- **How to complete this task**:
Lines holding the string "timestamp" are the ones to copy from this listing.

· · · · · · ·

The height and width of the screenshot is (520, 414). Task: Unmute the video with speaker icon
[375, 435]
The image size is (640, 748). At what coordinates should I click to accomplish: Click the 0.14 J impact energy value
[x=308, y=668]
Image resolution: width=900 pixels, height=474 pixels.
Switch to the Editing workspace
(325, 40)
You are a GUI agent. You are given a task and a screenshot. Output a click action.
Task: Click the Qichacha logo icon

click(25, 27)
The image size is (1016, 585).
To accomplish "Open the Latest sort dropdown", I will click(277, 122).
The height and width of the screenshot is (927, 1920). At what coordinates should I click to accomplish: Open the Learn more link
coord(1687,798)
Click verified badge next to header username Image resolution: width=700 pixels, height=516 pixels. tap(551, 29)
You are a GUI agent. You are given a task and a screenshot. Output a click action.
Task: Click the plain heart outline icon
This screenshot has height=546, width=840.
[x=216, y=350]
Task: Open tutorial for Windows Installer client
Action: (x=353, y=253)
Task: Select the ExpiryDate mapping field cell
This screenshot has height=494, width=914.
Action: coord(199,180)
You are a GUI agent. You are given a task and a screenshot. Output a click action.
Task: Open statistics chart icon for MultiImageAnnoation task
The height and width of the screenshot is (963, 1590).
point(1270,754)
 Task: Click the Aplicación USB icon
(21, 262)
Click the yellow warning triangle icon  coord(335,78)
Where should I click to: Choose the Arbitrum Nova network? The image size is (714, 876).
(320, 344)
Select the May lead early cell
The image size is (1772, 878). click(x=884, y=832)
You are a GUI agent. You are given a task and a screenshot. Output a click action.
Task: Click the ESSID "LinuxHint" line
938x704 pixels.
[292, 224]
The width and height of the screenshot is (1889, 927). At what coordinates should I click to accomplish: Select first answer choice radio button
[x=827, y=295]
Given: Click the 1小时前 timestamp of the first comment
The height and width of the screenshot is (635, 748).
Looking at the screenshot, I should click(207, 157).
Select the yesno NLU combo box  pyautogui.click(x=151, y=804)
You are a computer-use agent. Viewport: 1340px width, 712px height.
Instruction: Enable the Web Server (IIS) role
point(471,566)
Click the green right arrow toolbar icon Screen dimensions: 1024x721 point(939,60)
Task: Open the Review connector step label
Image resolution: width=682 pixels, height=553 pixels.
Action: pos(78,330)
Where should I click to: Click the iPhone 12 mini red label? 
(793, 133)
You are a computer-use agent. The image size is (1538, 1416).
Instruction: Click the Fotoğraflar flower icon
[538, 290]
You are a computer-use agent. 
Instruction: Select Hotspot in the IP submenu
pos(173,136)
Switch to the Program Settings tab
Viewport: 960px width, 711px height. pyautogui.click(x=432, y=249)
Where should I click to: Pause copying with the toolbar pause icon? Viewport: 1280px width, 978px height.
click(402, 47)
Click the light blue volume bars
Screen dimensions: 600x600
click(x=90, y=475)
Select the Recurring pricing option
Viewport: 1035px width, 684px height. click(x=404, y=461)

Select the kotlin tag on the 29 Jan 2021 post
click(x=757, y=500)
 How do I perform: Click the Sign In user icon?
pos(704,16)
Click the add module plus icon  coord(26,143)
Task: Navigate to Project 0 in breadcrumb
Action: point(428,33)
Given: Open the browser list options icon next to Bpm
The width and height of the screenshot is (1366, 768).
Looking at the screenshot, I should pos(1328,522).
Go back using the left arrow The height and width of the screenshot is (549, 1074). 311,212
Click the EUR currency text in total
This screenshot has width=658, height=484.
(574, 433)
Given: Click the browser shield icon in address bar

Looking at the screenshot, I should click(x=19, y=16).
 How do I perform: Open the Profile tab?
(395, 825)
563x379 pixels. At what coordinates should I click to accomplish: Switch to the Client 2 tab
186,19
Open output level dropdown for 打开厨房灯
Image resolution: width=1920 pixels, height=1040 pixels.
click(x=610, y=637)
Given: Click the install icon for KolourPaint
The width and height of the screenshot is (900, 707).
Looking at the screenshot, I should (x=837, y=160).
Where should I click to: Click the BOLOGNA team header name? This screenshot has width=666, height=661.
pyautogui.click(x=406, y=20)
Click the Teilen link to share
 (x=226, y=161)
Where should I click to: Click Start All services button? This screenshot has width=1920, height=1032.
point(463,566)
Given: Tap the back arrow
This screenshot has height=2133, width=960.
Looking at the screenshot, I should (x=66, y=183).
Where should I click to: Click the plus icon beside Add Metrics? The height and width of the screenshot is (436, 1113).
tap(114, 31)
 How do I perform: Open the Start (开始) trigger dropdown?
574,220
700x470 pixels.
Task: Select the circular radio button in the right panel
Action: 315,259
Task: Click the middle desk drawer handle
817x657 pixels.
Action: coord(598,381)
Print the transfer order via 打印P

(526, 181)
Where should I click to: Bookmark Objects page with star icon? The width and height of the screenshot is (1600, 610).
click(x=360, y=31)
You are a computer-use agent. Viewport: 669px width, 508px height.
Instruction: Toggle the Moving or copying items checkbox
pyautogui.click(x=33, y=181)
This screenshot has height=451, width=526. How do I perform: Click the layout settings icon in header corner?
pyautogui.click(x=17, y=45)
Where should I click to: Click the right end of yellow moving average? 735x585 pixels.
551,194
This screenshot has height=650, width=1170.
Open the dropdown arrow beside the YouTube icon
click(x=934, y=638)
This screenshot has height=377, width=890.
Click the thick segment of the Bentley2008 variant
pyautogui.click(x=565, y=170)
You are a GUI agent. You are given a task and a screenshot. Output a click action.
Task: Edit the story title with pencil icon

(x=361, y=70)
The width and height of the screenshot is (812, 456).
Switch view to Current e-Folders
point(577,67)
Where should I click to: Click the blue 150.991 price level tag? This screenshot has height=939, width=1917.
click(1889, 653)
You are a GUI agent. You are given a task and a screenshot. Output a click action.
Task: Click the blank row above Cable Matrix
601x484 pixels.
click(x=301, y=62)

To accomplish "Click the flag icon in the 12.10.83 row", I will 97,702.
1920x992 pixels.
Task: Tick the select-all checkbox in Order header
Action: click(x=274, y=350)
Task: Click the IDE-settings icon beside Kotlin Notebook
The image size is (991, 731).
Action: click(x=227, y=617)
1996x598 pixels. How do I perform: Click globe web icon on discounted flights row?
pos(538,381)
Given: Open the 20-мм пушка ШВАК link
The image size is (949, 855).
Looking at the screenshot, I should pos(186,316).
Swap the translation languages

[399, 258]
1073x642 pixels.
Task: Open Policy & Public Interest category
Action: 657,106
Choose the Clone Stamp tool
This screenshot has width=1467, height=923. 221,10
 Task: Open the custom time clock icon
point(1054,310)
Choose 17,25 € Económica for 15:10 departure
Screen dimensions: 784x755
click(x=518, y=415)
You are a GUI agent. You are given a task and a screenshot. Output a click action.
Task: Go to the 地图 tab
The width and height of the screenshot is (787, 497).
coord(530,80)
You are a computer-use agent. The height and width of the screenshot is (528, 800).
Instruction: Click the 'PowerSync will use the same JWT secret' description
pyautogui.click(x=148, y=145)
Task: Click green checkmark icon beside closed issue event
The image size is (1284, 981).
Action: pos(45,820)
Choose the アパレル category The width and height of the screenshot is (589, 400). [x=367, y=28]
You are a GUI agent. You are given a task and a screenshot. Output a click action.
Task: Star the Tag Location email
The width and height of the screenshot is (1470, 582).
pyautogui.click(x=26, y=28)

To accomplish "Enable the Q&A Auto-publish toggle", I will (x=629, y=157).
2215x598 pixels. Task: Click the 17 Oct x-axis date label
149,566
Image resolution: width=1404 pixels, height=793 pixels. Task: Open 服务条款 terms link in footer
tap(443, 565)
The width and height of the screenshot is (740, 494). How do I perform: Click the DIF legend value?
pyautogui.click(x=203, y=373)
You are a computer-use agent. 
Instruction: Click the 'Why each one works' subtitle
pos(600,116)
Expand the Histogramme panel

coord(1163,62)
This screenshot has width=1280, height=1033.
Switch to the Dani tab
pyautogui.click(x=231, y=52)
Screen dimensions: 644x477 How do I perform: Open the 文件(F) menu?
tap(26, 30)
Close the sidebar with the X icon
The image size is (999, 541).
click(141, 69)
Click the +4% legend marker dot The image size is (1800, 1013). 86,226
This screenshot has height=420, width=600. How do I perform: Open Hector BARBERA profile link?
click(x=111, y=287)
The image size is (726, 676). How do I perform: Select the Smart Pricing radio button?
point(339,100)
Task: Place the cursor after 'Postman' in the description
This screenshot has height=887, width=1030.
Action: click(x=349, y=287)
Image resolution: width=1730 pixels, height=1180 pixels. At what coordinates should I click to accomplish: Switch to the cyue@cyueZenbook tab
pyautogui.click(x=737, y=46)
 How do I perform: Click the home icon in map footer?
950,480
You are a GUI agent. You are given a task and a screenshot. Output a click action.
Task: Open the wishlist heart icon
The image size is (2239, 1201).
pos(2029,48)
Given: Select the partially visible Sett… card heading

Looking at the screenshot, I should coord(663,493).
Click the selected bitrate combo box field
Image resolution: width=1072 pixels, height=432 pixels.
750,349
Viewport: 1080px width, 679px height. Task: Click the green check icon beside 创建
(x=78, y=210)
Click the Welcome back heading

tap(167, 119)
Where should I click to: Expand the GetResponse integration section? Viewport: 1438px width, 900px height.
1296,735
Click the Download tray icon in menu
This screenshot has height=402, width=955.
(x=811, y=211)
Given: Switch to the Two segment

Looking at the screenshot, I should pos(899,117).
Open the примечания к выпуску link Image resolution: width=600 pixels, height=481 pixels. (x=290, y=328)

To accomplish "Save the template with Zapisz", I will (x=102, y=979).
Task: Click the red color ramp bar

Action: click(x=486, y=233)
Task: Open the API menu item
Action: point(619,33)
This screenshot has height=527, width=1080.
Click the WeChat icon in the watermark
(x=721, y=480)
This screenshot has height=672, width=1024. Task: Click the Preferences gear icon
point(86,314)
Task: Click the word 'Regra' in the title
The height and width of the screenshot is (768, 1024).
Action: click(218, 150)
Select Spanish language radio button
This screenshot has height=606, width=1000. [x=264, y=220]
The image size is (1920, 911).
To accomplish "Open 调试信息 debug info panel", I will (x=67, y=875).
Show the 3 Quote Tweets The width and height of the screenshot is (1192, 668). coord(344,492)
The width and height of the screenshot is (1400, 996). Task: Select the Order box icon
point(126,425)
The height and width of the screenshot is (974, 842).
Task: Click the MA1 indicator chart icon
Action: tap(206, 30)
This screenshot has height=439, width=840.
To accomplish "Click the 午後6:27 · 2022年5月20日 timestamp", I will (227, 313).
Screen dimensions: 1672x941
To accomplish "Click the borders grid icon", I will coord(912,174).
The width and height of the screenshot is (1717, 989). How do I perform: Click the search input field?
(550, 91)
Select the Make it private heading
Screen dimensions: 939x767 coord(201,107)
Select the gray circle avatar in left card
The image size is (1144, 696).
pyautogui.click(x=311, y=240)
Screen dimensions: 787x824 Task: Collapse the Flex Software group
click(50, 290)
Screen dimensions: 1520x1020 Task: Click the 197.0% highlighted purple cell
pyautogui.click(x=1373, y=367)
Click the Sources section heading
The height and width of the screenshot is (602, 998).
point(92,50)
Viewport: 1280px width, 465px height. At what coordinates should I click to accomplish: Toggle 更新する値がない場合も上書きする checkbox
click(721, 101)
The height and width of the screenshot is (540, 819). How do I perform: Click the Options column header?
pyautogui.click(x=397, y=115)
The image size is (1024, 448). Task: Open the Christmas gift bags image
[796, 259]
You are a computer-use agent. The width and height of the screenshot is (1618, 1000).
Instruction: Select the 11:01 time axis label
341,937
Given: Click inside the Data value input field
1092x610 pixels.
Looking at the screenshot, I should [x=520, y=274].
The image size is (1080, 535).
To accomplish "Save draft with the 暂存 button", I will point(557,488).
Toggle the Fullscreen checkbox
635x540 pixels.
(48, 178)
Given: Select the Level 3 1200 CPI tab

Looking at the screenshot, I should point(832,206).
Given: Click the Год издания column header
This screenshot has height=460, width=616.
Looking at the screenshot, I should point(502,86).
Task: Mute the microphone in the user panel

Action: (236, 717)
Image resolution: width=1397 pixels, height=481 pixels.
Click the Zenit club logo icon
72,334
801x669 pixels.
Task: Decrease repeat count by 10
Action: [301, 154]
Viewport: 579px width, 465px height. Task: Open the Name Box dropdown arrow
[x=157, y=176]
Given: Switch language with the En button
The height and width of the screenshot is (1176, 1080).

· · · · · · ·

- **Answer box**:
Given: Click the 1小时前 timestamp of the first comment
To accomplish "Click the 午後6:27 · 2022年5月20日 timestamp", I will (227, 313).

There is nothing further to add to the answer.